Je plains bien les souverainistes de ma génération. Incarnant autrefois l’identité et la fierté québécoise ainsi que les valeurs progressistes, le Parti Québécois a mal vieilli. Obnubilé par l’idée de faire la souveraineté et de créer des conditions propices, il a commencé à courtiser la droite et est allé jouer dans les platebandes du PLQ et de l’ADQ/CAQ au point d’y rester englué.

Au moment où j’écris ces lignes, je ne sais pas pour qui les gauchistes et les progressistes vont voter le 7 avril prochain.
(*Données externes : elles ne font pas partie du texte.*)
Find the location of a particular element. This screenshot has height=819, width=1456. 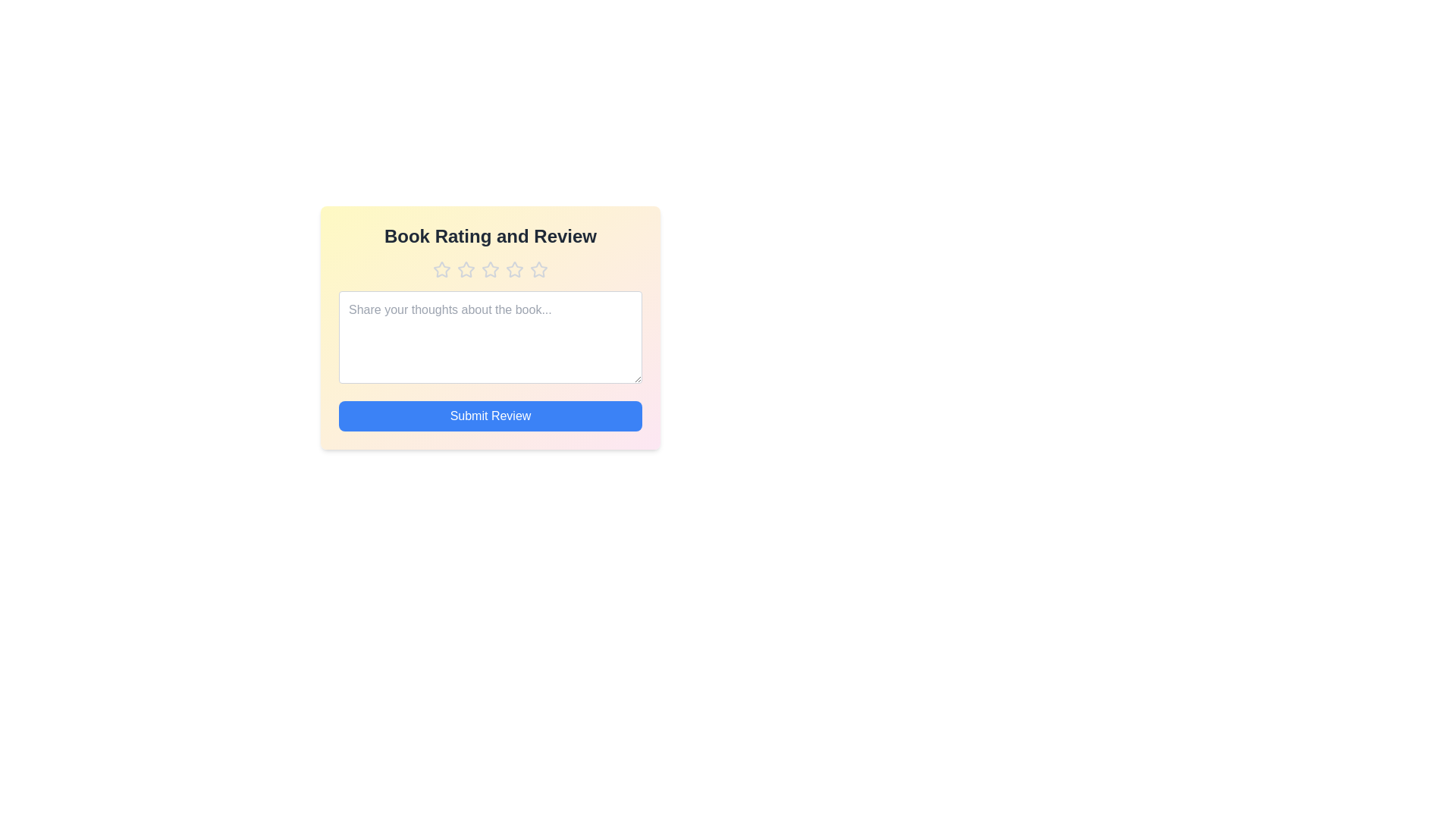

the text area and type the review text is located at coordinates (491, 336).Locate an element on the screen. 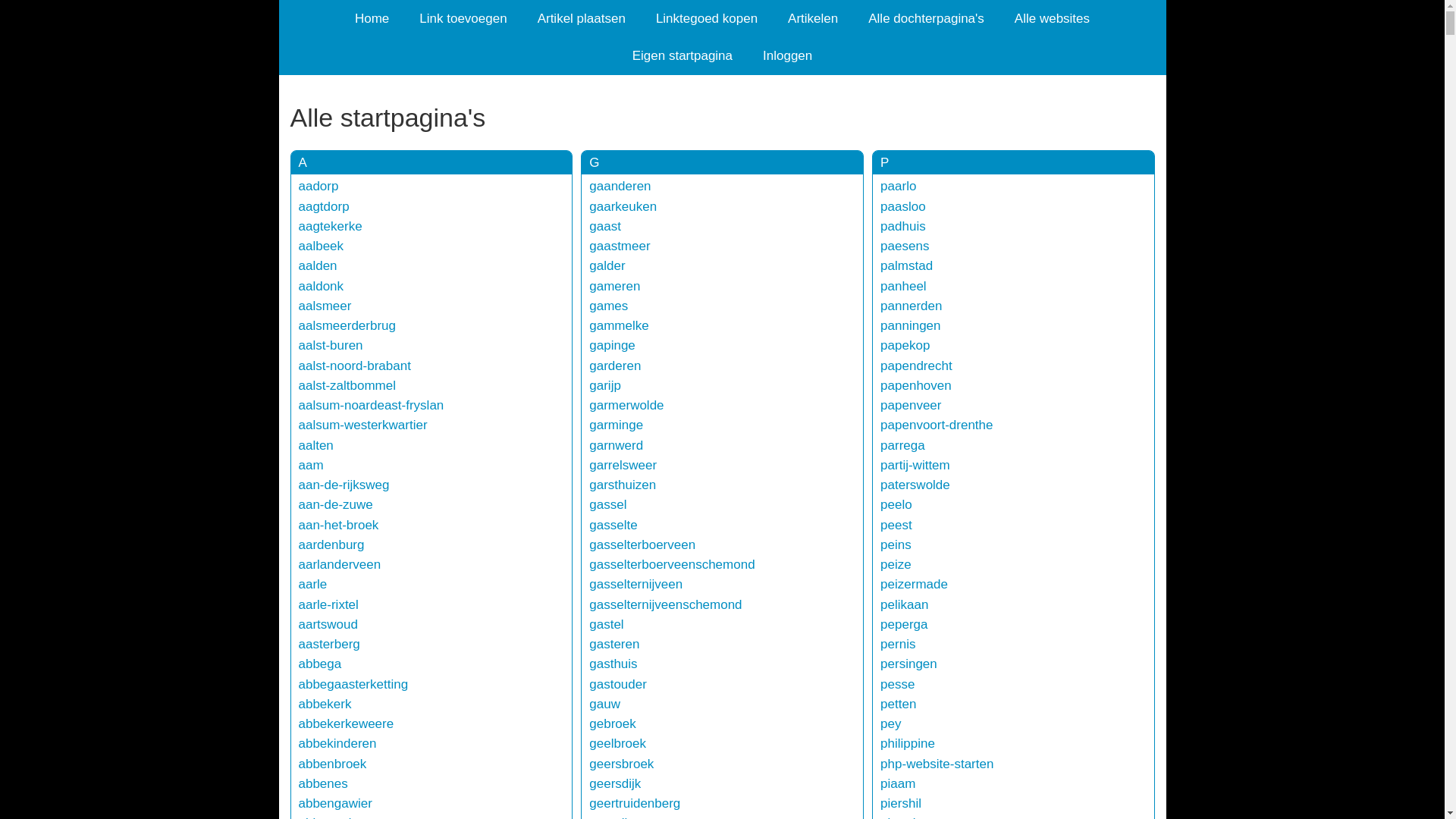 The image size is (1456, 819). 'piaam' is located at coordinates (898, 783).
Évidemment, être de droite n’exclut pas de facto les valeurs sociales, pas plus qu’être souverainiste ne signifie être de gauche. Mais placé devant son bulletin de vote, que peut choisir le traditionnel électeur gauchiste et souverainiste?

Inévitablement, la gauche devra se trouver un autre terreau si elle délaisse le PQ. Alors qu’il semble effectuer un virage à droite consacré par l’arrivée de PKP dans ses rangs, nombreux sont ceux qui songent de plus en plus sérieusement à voter orange. Souverainiste, de gauche, vierge du pouvoir politique, un combo gagnant?

Ils sont toutefois plusieurs à croire que voter Québec Solidaire signifie diviser le vote ou voter inutilement. À cela je réponds: cessons de voter stratégique et votons authentique, pour en finir du cynisme. Si notre système électoral était semi-proportionnel, les députés de Québec Solidaire à l’Assemblée nationale seraient beaucoup plus que deux, soit 1,6% des députés, contrairement aux 8 à 10% qu’ils vont continuellement chercher dans les intentions de vote. Si Québec Solidaire représentait un dixième de nos élus, considéreriez-vous encore ce parti comme inutile ou marginal?

Tout est question de perception. Avec un scrutin semi-proportionnel, les cartes seraient rebrassées. Fini la dualité PQ-PLQ, la CAQ et QS gagneraient probablement plus de sièges et ON cesserait peut-être d’être carrément inexistant. Devant (l’apparente) incapacité de la classe politique à se renouveler d’elle-même, peut-être devrions-nous réformer le système.